🤖 AI Summary
This work addresses the challenges of efficiently disseminating and storing erasure-coded data in distributed systems, where unpredictable network latency, complex recovery procedures, and reliance on centralized coordination hinder performance and scalability. To overcome these limitations, the paper proposes Rafture, a novel distribution algorithm that integrates the Raft consensus protocol with erasure coding. Rafture introduces a post-dissemination pruning mechanism to dynamically adjust storage overhead, employs a fixed-threshold erasure code combined with a two-dimensional chunk allocation strategy to simplify recovery without requiring additional metadata, and enables nodes to make autonomous decisions based solely on local information, thereby eliminating dependence on a centralized leader. Experimental results demonstrate that Rafture significantly reduces long-term storage costs while improving recovery efficiency in highly dynamic network environments.
📝 Abstract
Spreading and storing erasure-coded data in distributed systems effectively is challenging in real settings.

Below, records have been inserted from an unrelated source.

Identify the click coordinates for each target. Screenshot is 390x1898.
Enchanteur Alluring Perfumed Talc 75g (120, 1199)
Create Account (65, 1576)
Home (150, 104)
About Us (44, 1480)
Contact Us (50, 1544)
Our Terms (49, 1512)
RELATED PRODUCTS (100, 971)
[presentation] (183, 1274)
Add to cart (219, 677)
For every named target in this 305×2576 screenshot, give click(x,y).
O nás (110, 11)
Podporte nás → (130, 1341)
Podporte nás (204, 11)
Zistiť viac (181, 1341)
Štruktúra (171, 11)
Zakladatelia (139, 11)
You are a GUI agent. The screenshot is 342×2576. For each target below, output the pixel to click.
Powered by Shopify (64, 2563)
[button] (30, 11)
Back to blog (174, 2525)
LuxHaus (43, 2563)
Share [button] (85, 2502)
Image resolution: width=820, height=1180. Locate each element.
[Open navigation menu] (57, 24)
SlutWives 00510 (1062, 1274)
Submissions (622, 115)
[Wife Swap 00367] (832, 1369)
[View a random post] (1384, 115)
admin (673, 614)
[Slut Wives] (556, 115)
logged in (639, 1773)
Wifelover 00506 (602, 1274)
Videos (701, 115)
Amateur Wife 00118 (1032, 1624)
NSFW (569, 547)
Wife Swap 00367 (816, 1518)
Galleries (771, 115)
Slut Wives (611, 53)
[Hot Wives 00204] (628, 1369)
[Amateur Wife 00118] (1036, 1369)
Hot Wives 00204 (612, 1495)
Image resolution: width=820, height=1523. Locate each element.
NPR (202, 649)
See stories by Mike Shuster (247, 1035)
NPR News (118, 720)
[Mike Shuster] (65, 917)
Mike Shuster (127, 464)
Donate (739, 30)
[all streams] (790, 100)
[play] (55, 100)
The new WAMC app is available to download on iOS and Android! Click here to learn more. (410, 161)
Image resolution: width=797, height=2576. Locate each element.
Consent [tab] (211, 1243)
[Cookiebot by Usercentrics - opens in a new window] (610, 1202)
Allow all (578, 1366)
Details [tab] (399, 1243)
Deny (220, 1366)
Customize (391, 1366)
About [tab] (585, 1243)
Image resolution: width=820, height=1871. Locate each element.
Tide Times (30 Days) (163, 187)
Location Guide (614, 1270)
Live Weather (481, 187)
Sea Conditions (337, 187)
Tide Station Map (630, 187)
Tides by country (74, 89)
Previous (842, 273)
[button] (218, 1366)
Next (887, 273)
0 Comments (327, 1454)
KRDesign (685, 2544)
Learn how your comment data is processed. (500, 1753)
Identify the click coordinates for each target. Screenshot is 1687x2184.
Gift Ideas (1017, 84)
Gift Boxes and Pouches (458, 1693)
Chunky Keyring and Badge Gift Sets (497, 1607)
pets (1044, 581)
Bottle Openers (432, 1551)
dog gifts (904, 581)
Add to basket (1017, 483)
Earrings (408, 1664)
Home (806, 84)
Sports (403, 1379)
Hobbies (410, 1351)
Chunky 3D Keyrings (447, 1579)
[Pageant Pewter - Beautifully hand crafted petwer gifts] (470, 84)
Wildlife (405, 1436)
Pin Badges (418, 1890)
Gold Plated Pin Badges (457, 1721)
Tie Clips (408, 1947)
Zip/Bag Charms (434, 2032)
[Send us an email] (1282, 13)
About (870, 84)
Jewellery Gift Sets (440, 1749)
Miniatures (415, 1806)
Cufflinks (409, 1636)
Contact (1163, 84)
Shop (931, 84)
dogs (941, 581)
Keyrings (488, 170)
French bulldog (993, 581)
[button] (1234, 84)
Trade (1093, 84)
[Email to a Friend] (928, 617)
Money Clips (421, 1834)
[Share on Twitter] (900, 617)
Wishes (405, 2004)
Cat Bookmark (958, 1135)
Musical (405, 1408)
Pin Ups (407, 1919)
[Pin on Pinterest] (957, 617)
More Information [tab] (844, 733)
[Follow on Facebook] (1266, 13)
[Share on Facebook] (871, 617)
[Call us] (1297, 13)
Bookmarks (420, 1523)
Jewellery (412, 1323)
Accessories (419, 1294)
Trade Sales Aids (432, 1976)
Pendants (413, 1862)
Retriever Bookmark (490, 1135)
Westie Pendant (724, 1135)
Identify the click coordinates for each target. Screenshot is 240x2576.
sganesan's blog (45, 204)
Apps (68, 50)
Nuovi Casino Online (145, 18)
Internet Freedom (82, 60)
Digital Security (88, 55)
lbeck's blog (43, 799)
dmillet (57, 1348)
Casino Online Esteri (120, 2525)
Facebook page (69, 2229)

Practical deployments must contend with unpredictable network latencies, particularly when information dispersal is integrated into consensus protocols, a prominent and latency-sensitive use case. Existing approaches address this challenge through timeout-based dissemination and adaptive communication or storage decisions driven by acknowledgments during dissemination. However, these designs focus almost exclusively on dissemination-time efficiency, complicate recovery with reconstruction procedures that require metadata that can differ per consensus value, and rely on a centralized leader to make storage decisions for all nodes.
This paper introduces \textbf{Rafture}, a novel information dispersal algorithm, and its integration in a consensus protocol, that overcomes these limitations. Rafture is the first information dispersal solution to incorporate post-dissemination pruning, allowing systems to adapt storage costs after dissemination completes. It employs a simple, fixed-threshold erasure code while varying distinct fragment assignment along a second dimension. This ensures that reconstruction is always possible from $F+1$ fragments using the same interpolation method and no additional metadata. Rafture further enables nodes to adapt autonomously based on locally observed information, eliminating the need for global coordination.
We evaluate Rafture in highly dynamic network settings and show that it simplifies recovery while significantly improving long-term storage consumption under variable network conditions.